**EXTRACTED TEXT**
· · · ·
Natural gas spot prices decreased on the week (Wednesday-Wednesday) at most market locations, with intraweek spot market trading characterized by price decreases through Friday, April 4, and increases beginning on Monday, April 7. The softness in spot prices late last week likely can be attributed to moderating temperatures and softening industrial demand for natural gas over the weekend. While temperatures were relatively mild outside the Upper Rockies, Upper Plains, and parts of the Midwest, other demand/supply factors contributed to the price rally since Monday, April 7. Key demand factors contributing to the price increases included rising crude oil prices, the resumption of industrial load, and injection demand for natural gas. Key supply factors included a major production outage at the Independence Hub in the Gulf of Mexico, and a Colorado State University hurricane report that projects an above-average 2008 hurricane season. Price increases since Monday, April 7, more than offset the declines made in trading heading into last weekend.
On a regional basis, prices rose in all regions outside Florida by about 12 to 38 cents per MMBtu, or about 2 to 4 percent, while prices fell in the Florida region by 15 cents per MMBtu, or 1 percent since Wednesday, April 2. The largest price increases primarily occurred in the producing areas of South Texas, East Texas, and Louisiana, and in the Midcontinent and Midwest regions where heating load remains significant. While prices increased at most market locations outside Florida by more than 12 cents per MMBtu since last Wednesday, April 2, several markets in the Northeast region posted declines, most notably at the Algonquin citygate, which serves the New England region, and at the New York citygate, falling 4 and 3 cents per MMBtu, respectively. Despite these declines, prices increased nearly 15 cents per MMBtu on average in the Northeast region.
Enterprise Products Partners L.P. announced on Wednesday, April 9, that production at the Independence Hub natural gas platform at Mississippi Canyon Block 920 in the deepwater Gulf of Mexico was shut-in as a result of a leak on the Independence Trail export pipeline. The Independence Hub can process approximately 1 Bcf of natural gas capacity per day, which is about 10 percent of the natural gas produced in the Gulf of Mexico. A loss of this magnitude will contribute upward pressure on natural gas prices. The shutin is expected to last between 1 and 4 weeks while the necessary repairs are completed. (For more details, please see the Natural Gas Transportation Update in a later section of this report.)
· · · ·
**INFORMATION SUPPLIED**
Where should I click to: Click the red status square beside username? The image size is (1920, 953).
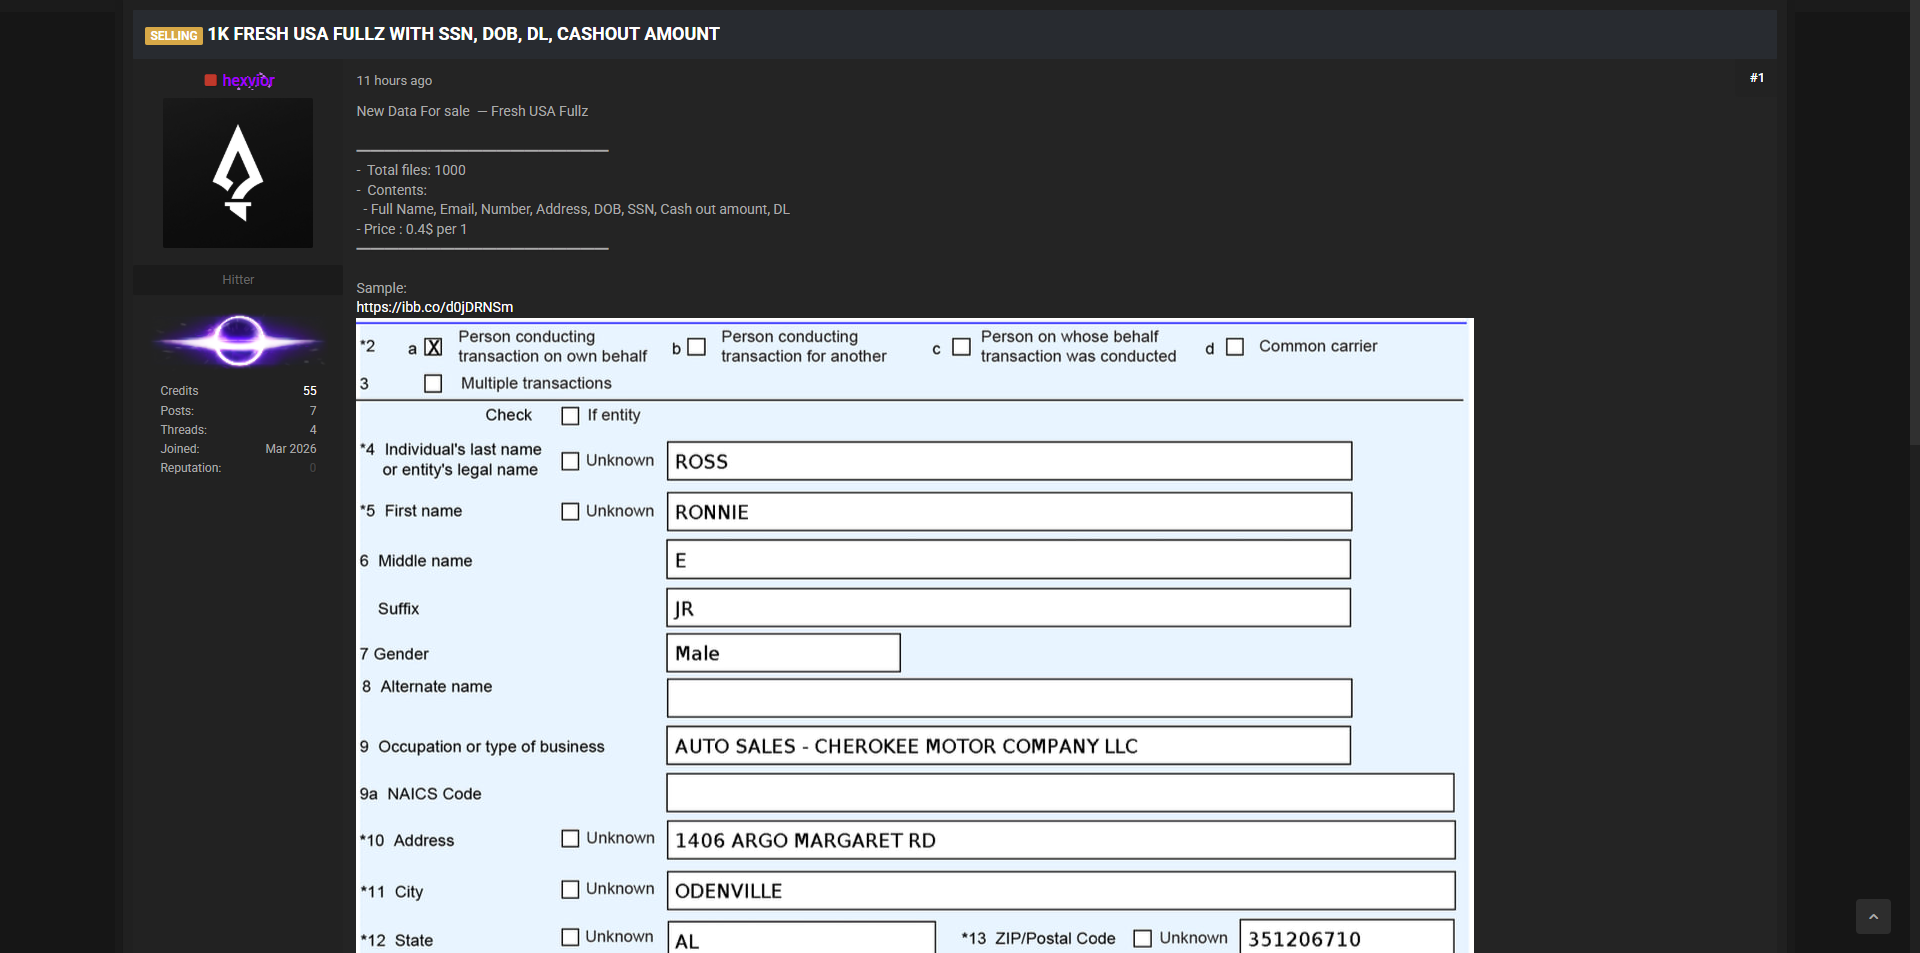(210, 80)
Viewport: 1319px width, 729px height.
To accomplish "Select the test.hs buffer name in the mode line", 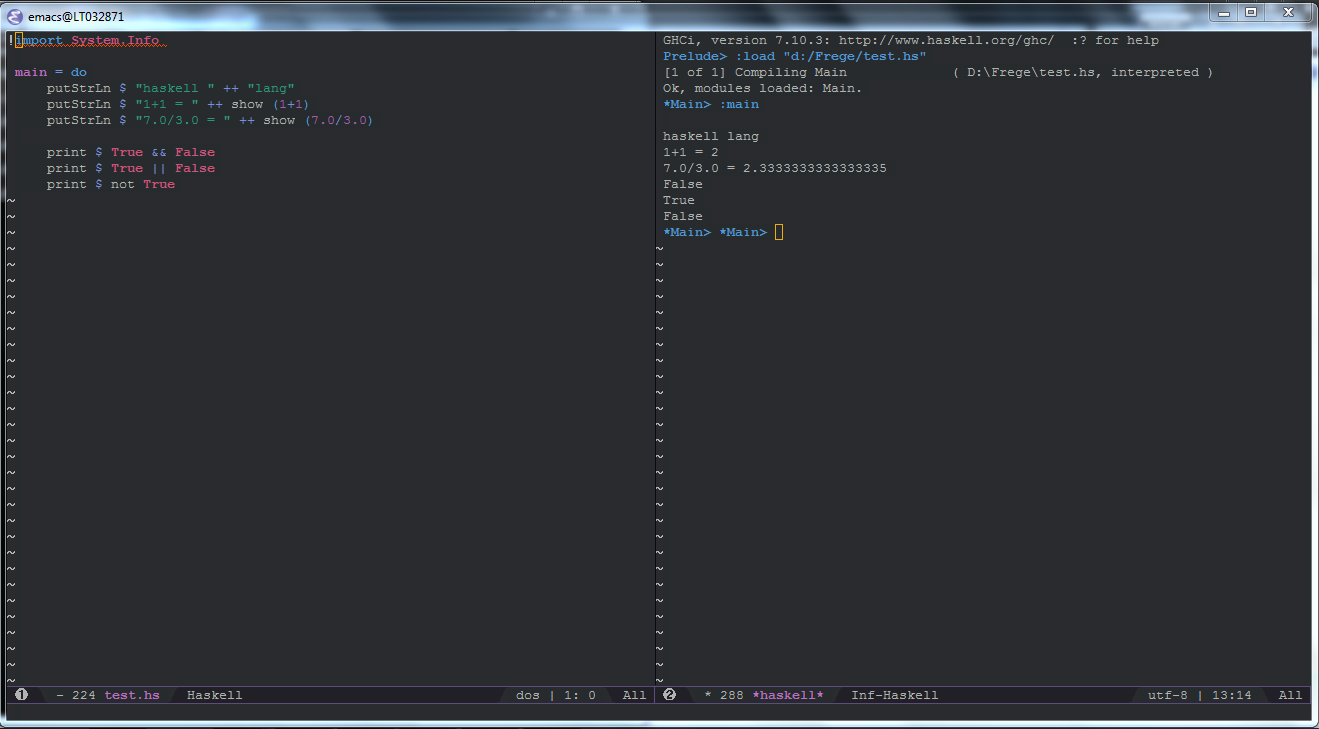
· · · ·
Reproduce verbatim the passage of the natural gas price report from "On a regional" to "the Northeast region.".

**THE RESULT**
On a regional basis, prices rose in all regions outside Florida by about 12 to 38 cents per MMBtu, or about 2 to 4 percent, while prices fell in the Florida region by 15 cents per MMBtu, or 1 percent since Wednesday, April 2. The largest price increases primarily occurred in the producing areas of South Texas, East Texas, and Louisiana, and in the Midcontinent and Midwest regions where heating load remains significant. While prices increased at most market locations outside Florida by more than 12 cents per MMBtu since last Wednesday, April 2, several markets in the Northeast region posted declines, most notably at the Algonquin citygate, which serves the New England region, and at the New York citygate, falling 4 and 3 cents per MMBtu, respectively. Despite these declines, prices increased nearly 15 cents per MMBtu on average in the Northeast region.